Atmospheric Chemistry and Physics ◽

10.5194/acp-13-8019-2013 ◽

2013 ◽

Vol 13 (16) ◽

pp. 8019-8043 ◽

Cited By ~ 111

Author(s):

L. D. Yee ◽

K. E. Kautzman ◽

C. L. Loza ◽

K. A. Schilling ◽

M. M. Coggon ◽

...

Keyword(s):

Biomass Burning ◽

Secondary Organic Aerosol ◽

Organic Aerosol ◽

Oxidation Products ◽

Semivolatile Organic Compounds ◽

Aerosol Formation ◽

Aerosol Mass Spectrometer ◽

Chemical Mechanisms ◽

Aerosol Mass ◽

Volatile Products

Abstract. The formation of secondary organic aerosol from oxidation of phenol, guaiacol (2-methoxyphenol), and syringol (2,6-dimethoxyphenol), major components of biomass burning, is described. Photooxidation experiments were conducted in the Caltech laboratory chambers under low-NOx (< 10 ppb) conditions using H2O2 as the OH source. Secondary organic aerosol (SOA) yields (ratio of mass of SOA formed to mass of primary organic reacted) greater than 25% are observed.

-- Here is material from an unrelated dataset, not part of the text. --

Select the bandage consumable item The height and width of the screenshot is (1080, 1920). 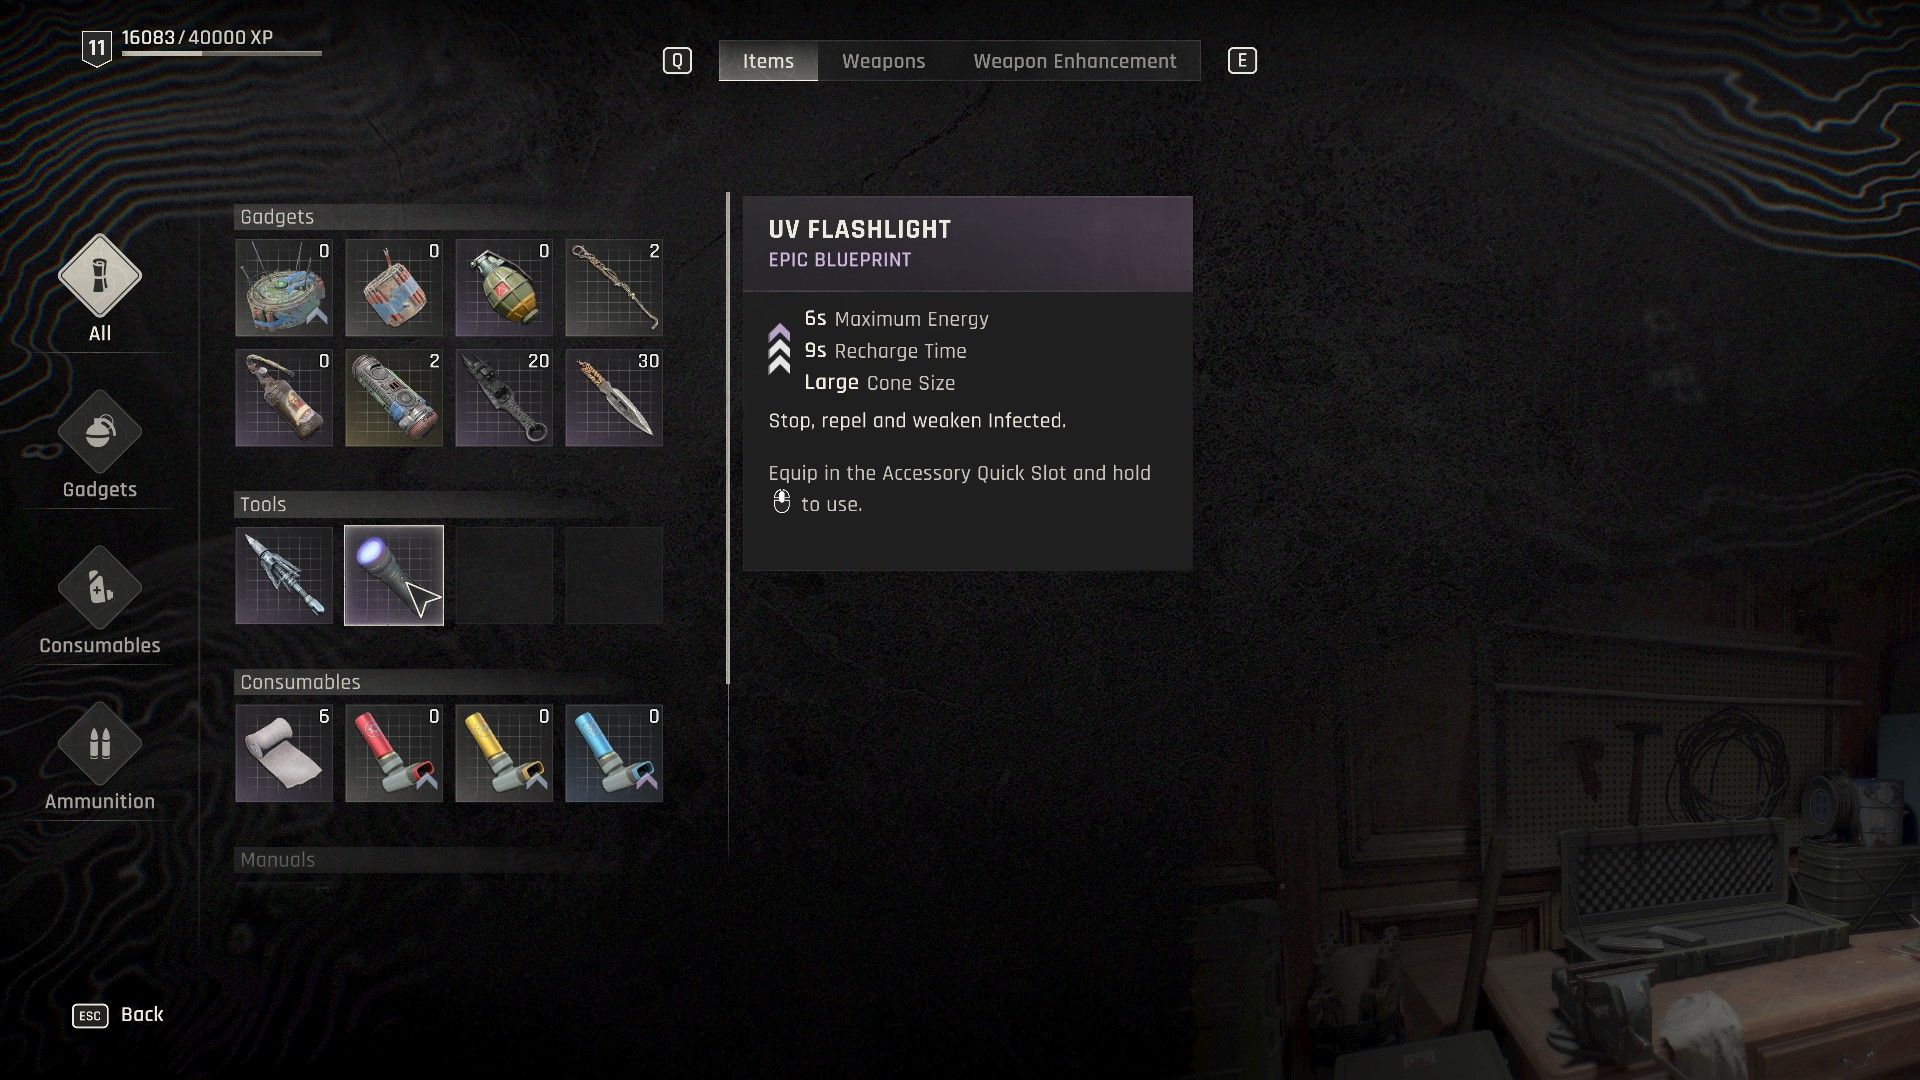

Aerosol growth is rapid and linear with the primary organic conversion, consistent with the formation of essentially non-volatile products. Gas- and aerosol-phase oxidation products from the guaiacol system provide insight into the chemical mechanisms responsible for SOA formation. Syringol SOA yields are lower than those of phenol and guaiacol, likely due to novel methoxy group chemistry that leads to early fragmentation in the gas-phase photooxidation. Atomic oxygen to carbon (O : C) ratios calculated from high-resolution-time-of-flight Aerodyne Aerosol Mass Spectrometer (HR-ToF-AMS) measurements of the SOA in all three systems are ~ 0.9, which represent among the highest such ratios achieved in laboratory chamber experiments and are similar to that of aged atmospheric organic aerosol. The global contribution of SOA from intermediate volatility and semivolatile organic compounds has been shown to be substantial (Pye and Seinfeld, 2010). An approach to representing SOA formation from biomass burning emissions in atmospheric models could involve one or more surrogate species for which aerosol formation under well-controlled conditions has been quantified. The present work provides data for such an approach.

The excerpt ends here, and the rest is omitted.